I'm very much in favor of an entropy and Bram's suggested
interface of entropy(x) supplying x bytes of randomness is
fine.  Perhaps it should really live in a cryptography API
rather than in the Random API, but either way is ok.  Mark
Moraes wrote a Windows module that gets random numbers from
the Windows CAPI; I put up a copy at

     http://www.nightsong.com/phr/python/winrand.module

For Linux, Cygwin, and *BSD (including MacOS 10, I think),
just read /dev/urandom for random bytes.  However, various
other systems (I think including Solaris) don't include
anything like this.  OpenSSL has an entropy gathering daemon
that might be of some use in that situation.  There's also
the Yarrow generator (http://www.schneier.com/yarrow.html)
and Eric Mongeau(?) wrote  a pure-Python generator a while
back that tried to gather entropy from thread racing,
similar to Java's default SecureRandom class (I consider
that method to be a bit bogus in both Python and Java).

I think, though, simply supporting /dev/*random and the
Windows CAPI is a pretty good start, even if other OS's
aren't supported.  Providing that function in the Python lib
will make quite a few people happy.  A single module
integrating both methods would be great.  I don't have any
Windows dev tools so can't test any wrappers for Mark
Moraes's function but maybe one of you guys can do it.

I'm not too keen on the md5random.py patch for reasons
discussed in the c.l.py thread.  It depends too deeply on
the precise characteristics of both md5 and Mersenne
Twister.  I think for a cryptography-based generator, it's
better to stick to one cryptography-based primitive, and to
use sha instead of md5.  That also helps portability since
it means other environments (maybe including Jython) can
reproduce the PRNG stream without having to re-implement MT,
as long as they have SHA (which is a US federal standard).

----------------------------------------------------------------------

Comment By: Raymond Hettinger (rhettinger)
Date: 2004-03-21 14:50

Message:
Logged In: YES 
user_id=80475

Bram, if you have a patch, I would be happy to look at it. 
Please make it as platform independent as possible (its okay
to have it conditionally compile differently so long as the
API stays the same).  
Submit it as a separate patch and assign to me -- it doesn't
have to be orginal, you can google around to determine prior
art.

----------------------------------------------------------------------

Comment By: Bram Cohen (bram_cohen)
Date: 2004-03-21 14:34

Message:
Logged In: YES 
user_id=52561

The lack of a 'real' entropy source is the gap which can't
be fixed with an application-level bit of code.
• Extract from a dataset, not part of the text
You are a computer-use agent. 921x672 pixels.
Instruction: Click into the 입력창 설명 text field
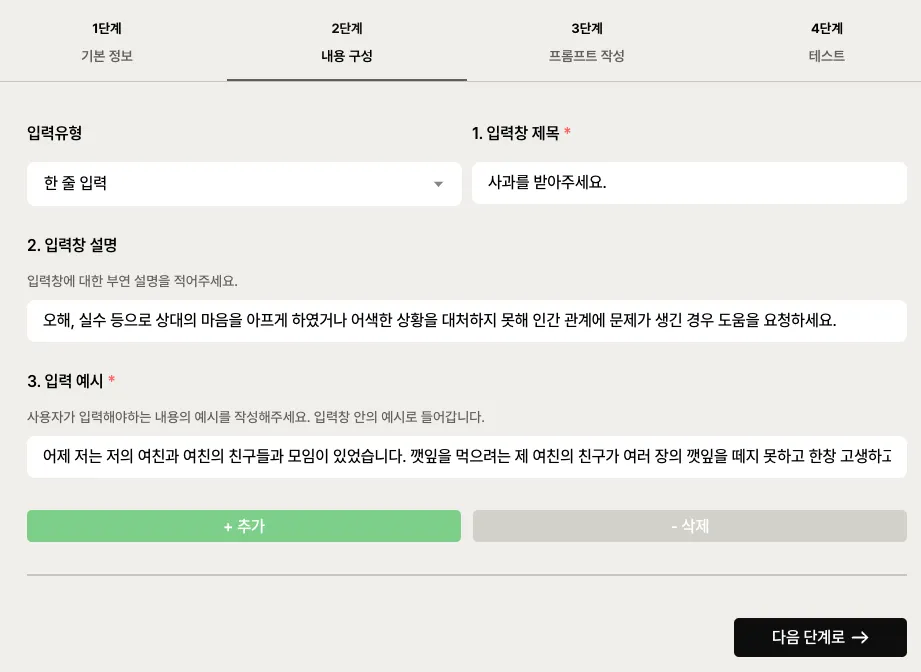click(466, 321)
I think
there are simple hooks for this on all systems, such as
/dev/random on linux, but they aren't cross platform. A
unified API which always calls the native entropy hook would
be a very good thing.

An example of a reasonable API would be to have a module
named entropy, with a single function entropy(x) which
returns a random string of length x. This is a problem which
almost anyone writing a security-related application runs
into, and lots of time is wasted writing dubious hacks to
harvest entropy when a single simple library could magically
solve it the right way.

----------------------------------------------------------------------

Comment By: Raymond Hettinger (rhettinger)
Date: 2004-03-21 12:33

Message:
Logged In: YES 
user_id=80475

Attaching my alternative.  If it fulfills your use case, let
me know and I'll apply it.

----------------------------------------------------------------------

Comment By: paul rubin (phr)
Date: 2004-03-18 03:51

Message:
Logged In: YES 
user_id=72053

Updated version of sharandom.py is at same url.  It folds a
counter into the hash and also includes a getrandbits method.
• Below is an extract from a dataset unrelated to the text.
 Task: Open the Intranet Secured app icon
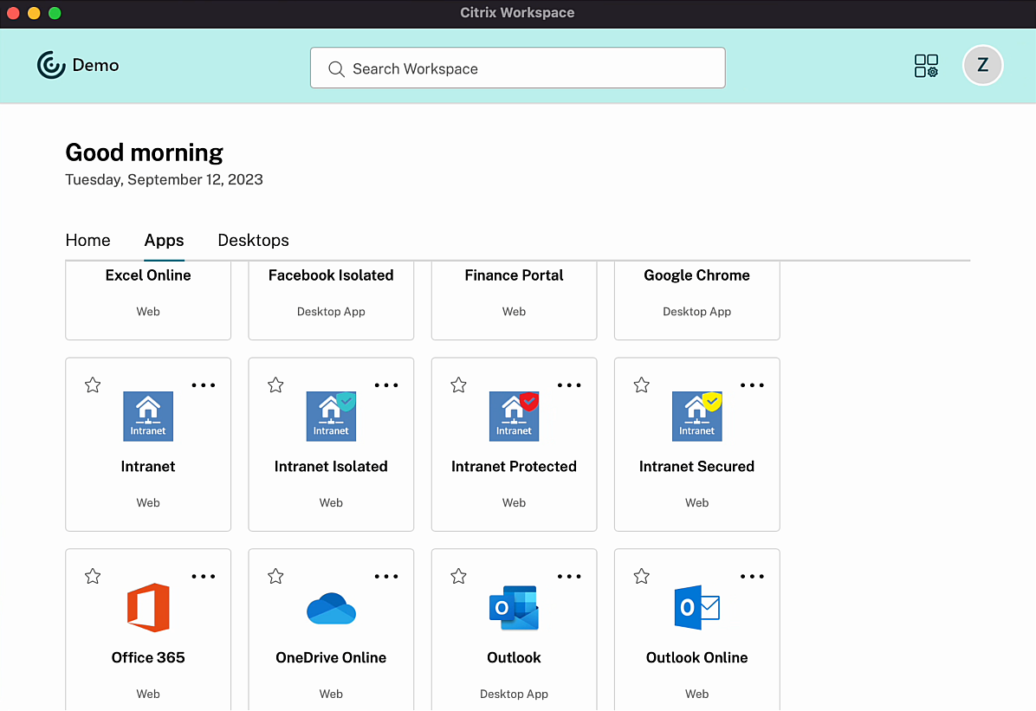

----------------------------------------------------------------------

Comment By: paul rubin (phr)
Date: 2004-03-18 01:27

Message:
Logged In: YES 
user_id=72053

I don't mind dropping the time() auto-seed but I think that
means eliminating any auto-seed, and requiring a
user-supplied seed.  

There is no demonstrable minimum period for the SHA-OFB and
it would be bad if there was, since it would then no longer
act like a PRF.  Note that the generator in the sample code
actually comes from two different SHA instances and thus its
expected period is about 2**160.  Anyway, adding a simple
counter (incrementing by 1 on every SHA call) to the SHA
input removes any lingering chance of a repeating sequence.
 I'll update the code to do that.  It's much less ugly than
stirring in Mersenne Twister output.

I don't have Python 2.4 yet but will look at it when I get a
chance.

----------------------------------------------------------------------

Comment By: Raymond Hettinger (rhettinger)
Date: 2004-03-17 06:27

Message:
Logged In: YES 
user_id=80475

It has some potential for being added.  That being said, try
to avoid a religious fervor.

I would like to see considerably more discussion and
evolution first.

The auto-seeding with time *must* be dropped -- it is not
harmonious with the goal of creating a secure random
sequence.  It is okay for the a subclass to deviate in this way.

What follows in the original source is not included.